L’attenzione alla dimensione sociale anche del disagio mentale caratterizza l’operare di Muggia: se è vero che nei primi decenni del Novecento “per uno psichiatra italiano in via di formazione come Muggia, delineare un proprio percorso non è facile”, risulta evidente che negli anni della maturità professionale […] di fronte alla realtà clinica e sociale dei pazienti, la sua attività prende la direzione dell’igiene mentale: lavorare sulle cause che portano in manicomio numerosi soggetti (pellagra, gozzo, alcolismo, tubercolosi, sifilide).” (G. Mangini, “Studi e ricerche di storia contemporanea”, n. 78).
Se nel periodo di lavoro a Sondrio Muggia si concentra nella cura del gozzo-cretinismo, non solo lo affronta dal lato teorico dello studio, allargando il campo anche alla confinante provincia di Bergamo e presentando i risultati in importanti consessi scientifici, ma si impegna nello stesso tempo dal lato sociale, fondando il Comitato Valtellinese per la lotta contro il gozzo e cercando soluzioni con la Direzione generale della Sanità pubblica per debellare il problema. Non stupirà quindi che una volta arrivato a Bergamo si spenda “per creare strutture ausiliarie come i Dispensari neuropsichiatrici, attivi a Bergamo già dal novembre 1931 e poi in altre località” (G. Mangini).
Nella permanenza all’ospedale psichiatrico di Bergamo, Muggia porta con sé non solo una consapevolezza e maturità professionale che lo guidano con sicurezza nelle sue scelte, ma anche una consapevolezza politica che lo rende critico del fascismo imperante. Padre di due figli, Giulio e Franca, Muggia attraverso il figlio è vicino agli ambienti antifascisti torinesi e ha sperimentato cosa significa dissentire dal regime: Giulio è un sorvegliato dell’apparato poliziesco fascista e sarà infine arrestato e condannato al confino in Basilicata.

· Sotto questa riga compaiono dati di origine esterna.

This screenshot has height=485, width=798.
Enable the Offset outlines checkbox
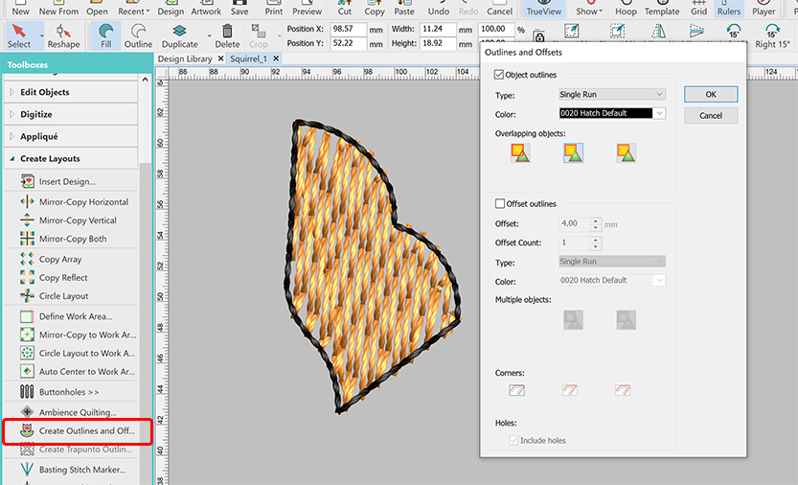(499, 204)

A Bergamo Muggia riallaccia naturalmente i suoi rapporti con Arcangelo Ghisleri che vive all’epoca in città appartato per dissenso, ma presente negli ambienti dell’antifascismo cittadino. Al manicomio di Borgo Palazzo, Muggia incontra del resto anche Amos Chiabov, giovane triestino, antifascista di Giustizia e Libertà, laureatosi durante il periodo del confino a Ponza vissuto con Leo Valiani, Lelio Basso, Nello Rosselli.
A Bergamo dal 1906 opera anche Achille Viterbi, nel 1931 primario di Oculistica all’ospedale, che si lega d’amicizia con Muggia. I due medici condividono non solo la vita di ebreo assimilato, borghese e laico, ma anche la convinzione politica socialista e riformista che lo spinge a un impegno concreto nel sociale e nel miglioramento delle condizioni sanitarie della popolazione.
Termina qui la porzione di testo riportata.